Malik spoke to me about a man who wrote a kitaba for his slave for gold or silver and stipulated against him in his kitaba a journey, service, sacrifice or similar, which he specified by its name, and then the mukatab was able to pay all his instalments before the end of the term.
He said, "If he pays all his instalments and he is set free and his inviolability as a free man is complete, but he still has this condition to fulfil, the condition is examined, and whatever involves his person in it, like service or a journey etc., is removed from him and his master has nothing in it. Whatever there is of sacrifice, clothing, or anything that he must pay, that is in the position of dinars and dirhams, and is valued and he pays it along with his instalments, and he is not free until he has paid that along with his instalments."
Malik said, "The generally agreed-on way of doing things among us about which there is no dispute, is that a mukatab is in the same position as a slave whom his master will free after a service of ten years. If the master who will free him dies before ten years, what remains of his service goes to his heirs and his wala' goes to the one who contracted to free him and to his male children or paternal relations."
Malik spoke about a man who stipulated against his mukatab that he could not travel, marry, or leave his land without his permission, and that if he did so without his permission it was in his power to cancel the kitaba. He said, "If the mukatab does any of these things it is not in the man's power to cancel the kitaba. Let the master put that before the Sultan. The mukatab, however, should not marry, travel, or leave the land of his master without his permission, whether or not he stipulates that.
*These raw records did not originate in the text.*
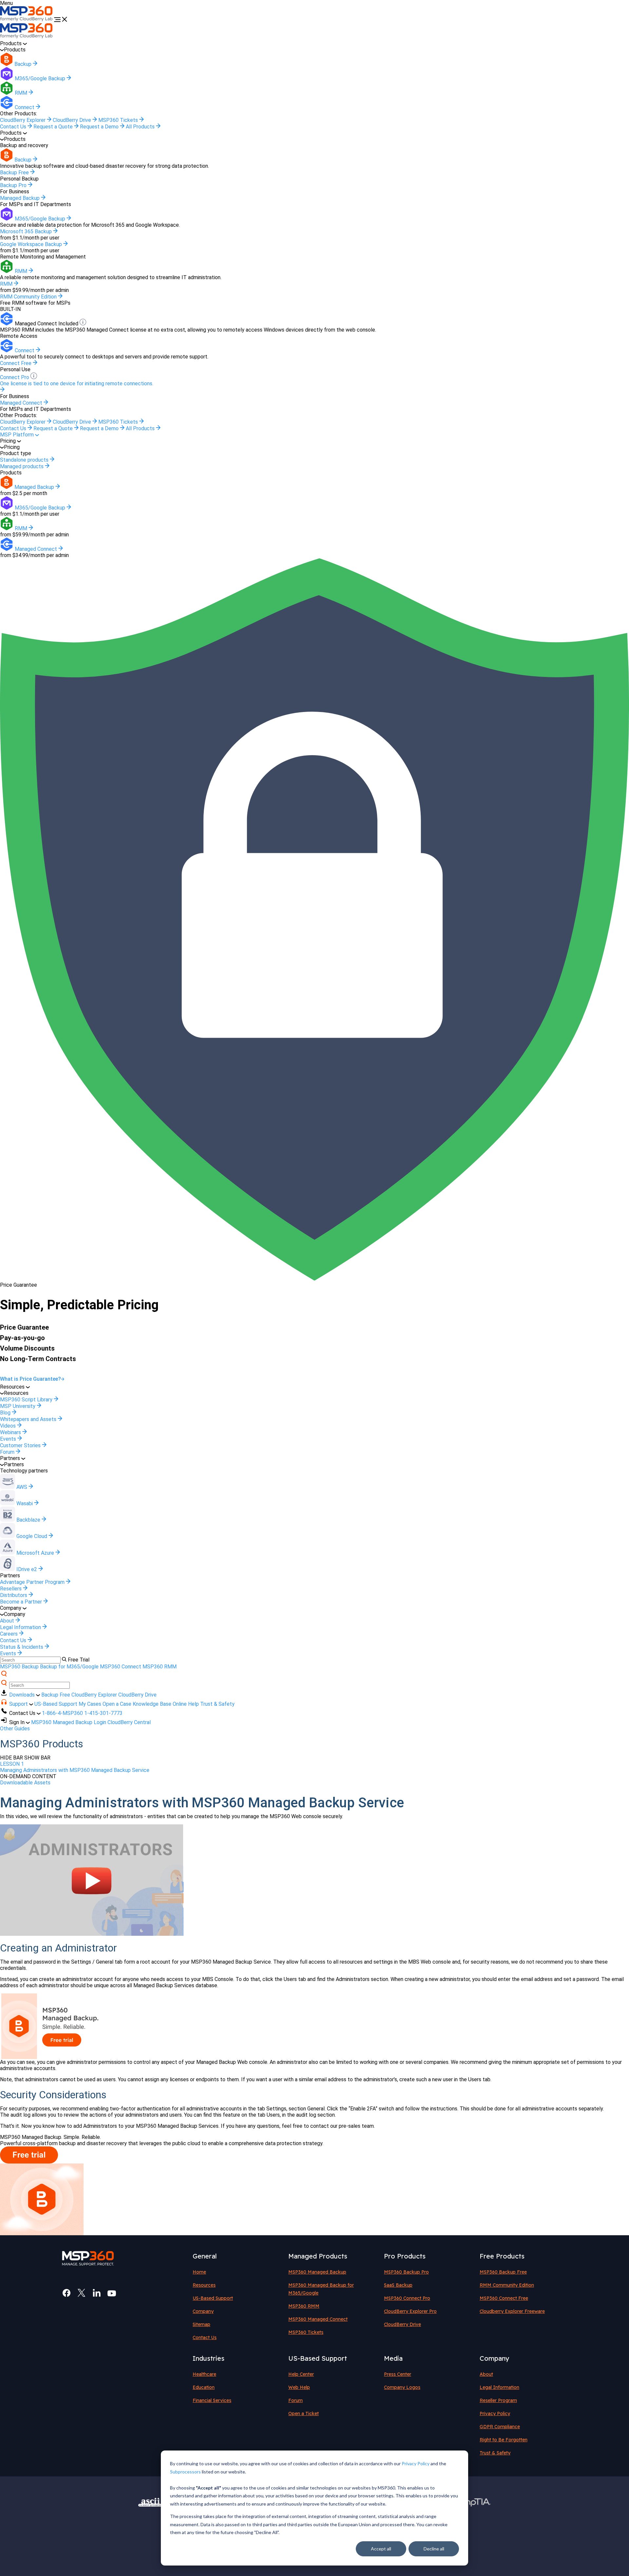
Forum (295, 2400)
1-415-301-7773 (103, 1713)
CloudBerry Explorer (23, 120)
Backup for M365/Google (69, 1666)
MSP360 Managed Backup (317, 2272)
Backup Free (55, 1695)
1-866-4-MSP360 (62, 1713)
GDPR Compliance (500, 2427)
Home (199, 2272)
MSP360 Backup (19, 1666)
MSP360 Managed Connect (318, 2319)
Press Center (397, 2374)
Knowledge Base (152, 1704)
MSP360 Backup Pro (406, 2272)
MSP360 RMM (160, 1666)
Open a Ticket (303, 2413)
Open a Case (117, 1704)
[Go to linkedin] (97, 2293)
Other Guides (15, 1728)
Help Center (301, 2374)
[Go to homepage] (27, 20)
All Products (141, 127)
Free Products (502, 2256)
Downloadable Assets (25, 1782)
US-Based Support (55, 1704)
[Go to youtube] (112, 2293)
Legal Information (499, 2387)
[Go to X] (81, 2293)
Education (204, 2387)
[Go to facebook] (66, 2293)
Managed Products (317, 2256)
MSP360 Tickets (118, 120)
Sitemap (201, 2324)
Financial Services (212, 2400)
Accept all (381, 2548)
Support (19, 1704)
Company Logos (402, 2387)
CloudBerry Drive (72, 120)
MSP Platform (17, 435)
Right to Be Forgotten (503, 2440)
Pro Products (405, 2256)
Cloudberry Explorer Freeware (512, 2311)
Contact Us (14, 127)
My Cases (90, 1704)
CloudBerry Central (129, 1722)
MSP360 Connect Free (504, 2298)
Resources (204, 2285)
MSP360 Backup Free (503, 2272)
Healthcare (204, 2374)
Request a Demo (100, 127)
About (486, 2374)
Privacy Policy (415, 2463)
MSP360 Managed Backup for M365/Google (321, 2289)
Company (203, 2311)
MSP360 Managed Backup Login (68, 1722)
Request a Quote (53, 127)
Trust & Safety (217, 1704)
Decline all (434, 2548)
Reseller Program (498, 2400)
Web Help (299, 2387)
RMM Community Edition (507, 2285)
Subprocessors (185, 2471)
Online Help (186, 1704)
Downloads (22, 1695)
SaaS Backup (398, 2285)
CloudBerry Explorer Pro (410, 2311)
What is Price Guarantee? (30, 1379)
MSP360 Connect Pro (407, 2298)
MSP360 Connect (120, 1666)
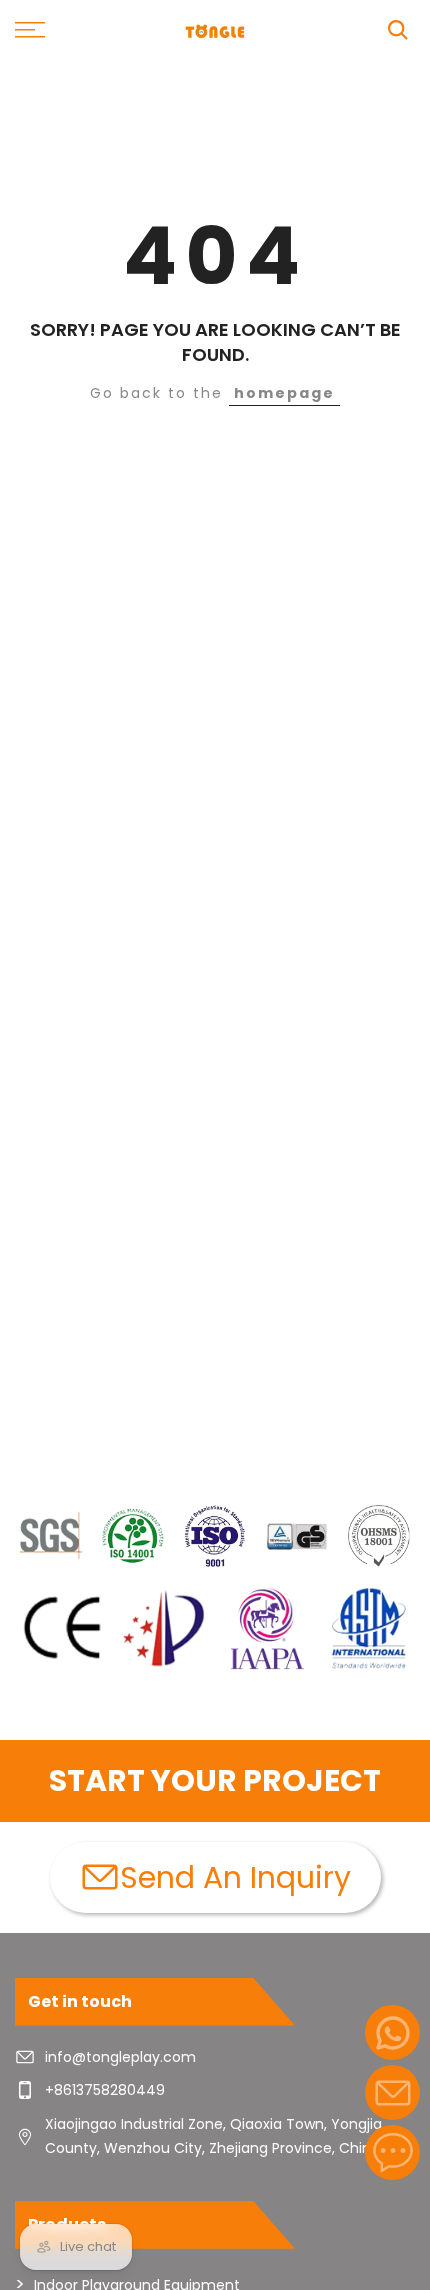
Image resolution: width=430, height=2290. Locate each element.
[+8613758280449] (392, 2032)
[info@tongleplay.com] (392, 2092)
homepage (284, 393)
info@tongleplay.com (120, 2057)
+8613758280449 (105, 2090)
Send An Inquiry (235, 1877)
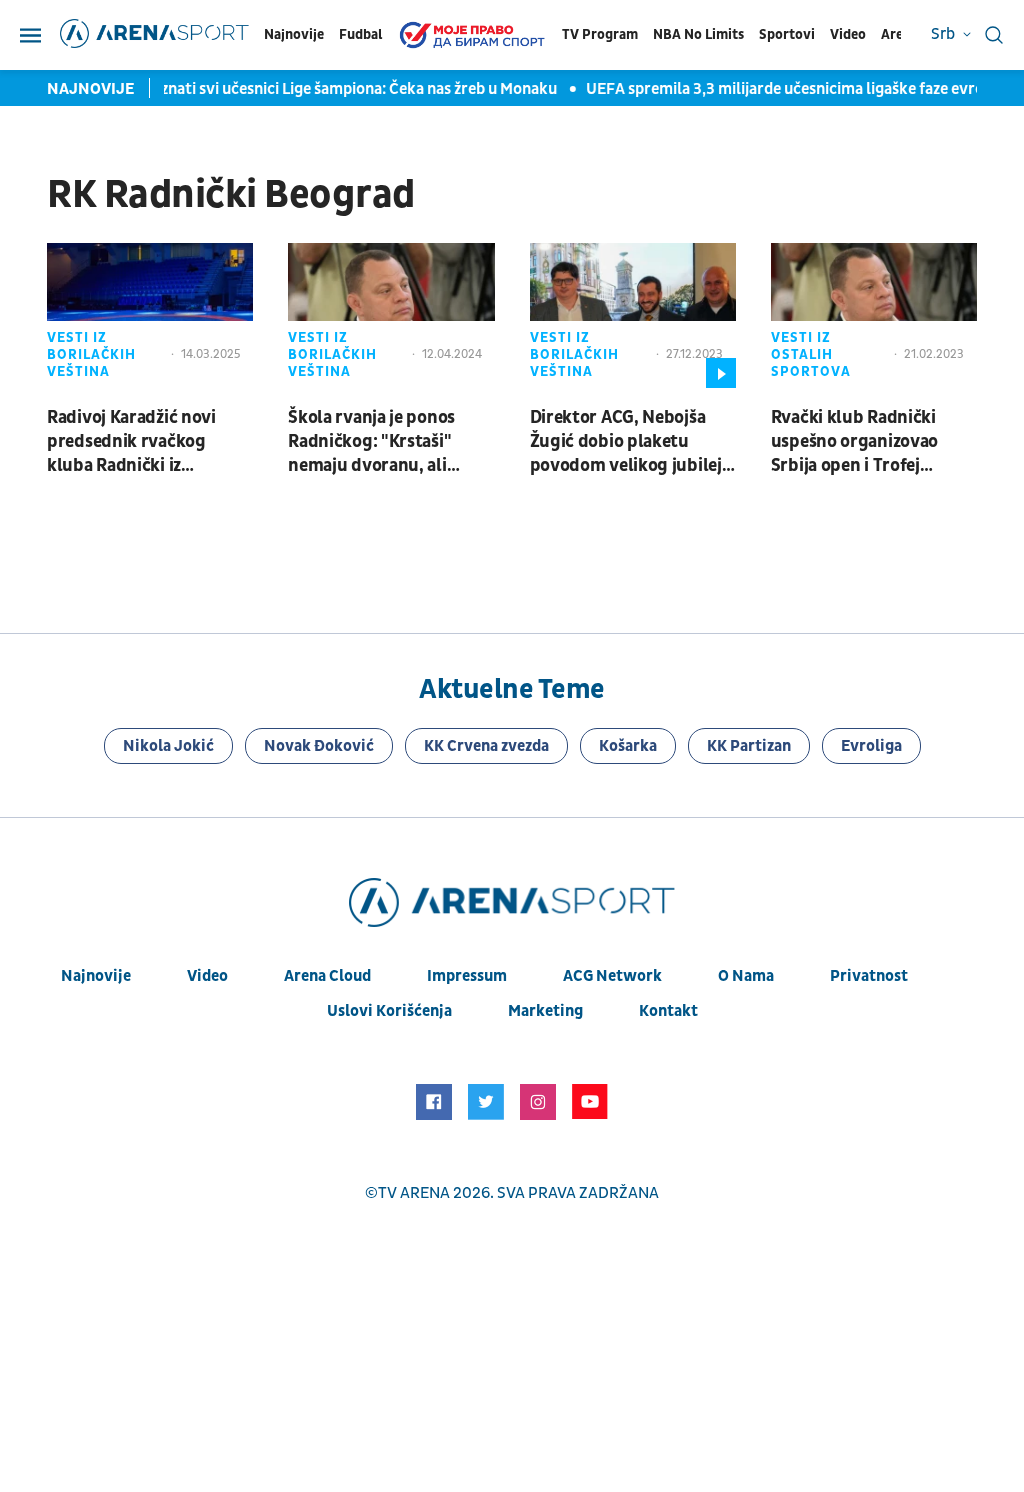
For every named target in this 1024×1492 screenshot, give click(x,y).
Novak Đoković (319, 746)
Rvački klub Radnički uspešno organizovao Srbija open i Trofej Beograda (854, 442)
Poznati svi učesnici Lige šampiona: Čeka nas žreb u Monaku (341, 89)
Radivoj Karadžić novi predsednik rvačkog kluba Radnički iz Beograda (131, 442)
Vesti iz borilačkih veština (91, 354)
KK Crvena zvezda (486, 746)
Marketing (545, 1011)
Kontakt (668, 1011)
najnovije (96, 976)
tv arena (414, 1193)
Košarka (628, 746)
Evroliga (871, 746)
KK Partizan (749, 746)
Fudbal (360, 34)
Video (848, 34)
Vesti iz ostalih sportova (811, 354)
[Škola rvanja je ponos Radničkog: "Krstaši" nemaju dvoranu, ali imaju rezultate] (391, 315)
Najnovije (294, 34)
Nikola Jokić (168, 746)
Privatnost (869, 976)
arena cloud (327, 976)
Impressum (467, 976)
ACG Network (612, 976)
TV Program (600, 34)
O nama (746, 976)
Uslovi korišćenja (389, 1011)
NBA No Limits (698, 34)
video (207, 976)
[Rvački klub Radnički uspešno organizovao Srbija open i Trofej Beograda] (874, 315)
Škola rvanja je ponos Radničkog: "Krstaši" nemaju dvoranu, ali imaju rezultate (371, 442)
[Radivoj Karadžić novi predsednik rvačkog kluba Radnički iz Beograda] (150, 315)
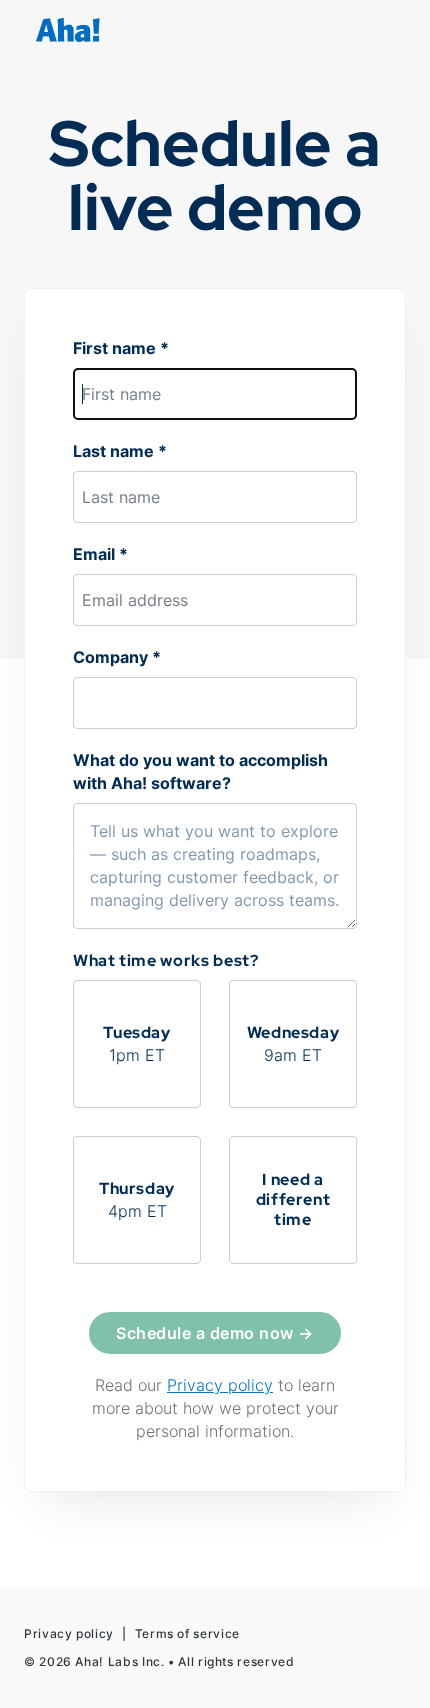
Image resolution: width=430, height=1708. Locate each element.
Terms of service (187, 1633)
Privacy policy (220, 1385)
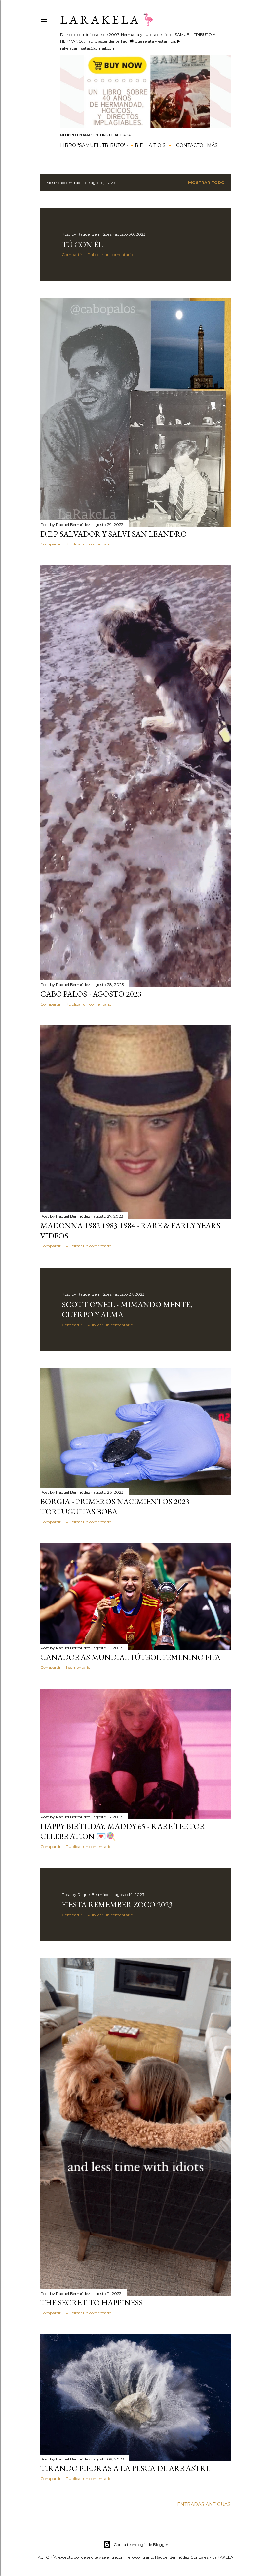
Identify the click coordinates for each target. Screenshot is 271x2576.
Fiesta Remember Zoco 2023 (117, 1904)
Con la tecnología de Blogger (141, 2544)
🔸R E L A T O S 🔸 (151, 145)
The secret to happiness (91, 2302)
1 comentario (78, 1667)
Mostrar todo (206, 182)
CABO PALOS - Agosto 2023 (91, 994)
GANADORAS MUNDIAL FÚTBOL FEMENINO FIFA (130, 1657)
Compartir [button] (72, 254)
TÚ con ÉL (82, 244)
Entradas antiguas (204, 2504)
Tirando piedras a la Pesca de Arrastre (125, 2468)
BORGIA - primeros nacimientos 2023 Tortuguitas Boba (115, 1506)
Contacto (189, 145)
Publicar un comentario (110, 254)
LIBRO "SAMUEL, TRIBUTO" (93, 145)
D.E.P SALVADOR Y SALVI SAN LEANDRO (113, 534)
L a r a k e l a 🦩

That is because the man may write a kitaba for his slave for 100 dinars and the slave may have 1000 dinars or more than that. He goes off and marries a woman and pays her bride-price which sweeps away his money and then he cannot pay. He reverts to his master as a slave who has no property. Or else he may travel and his instalments fall due while he is away. He cannot do that and kitaba is not to be based on that. That is in the hand of his master. If he wishes, he gives him permission in that. If he wishes, he refuses it."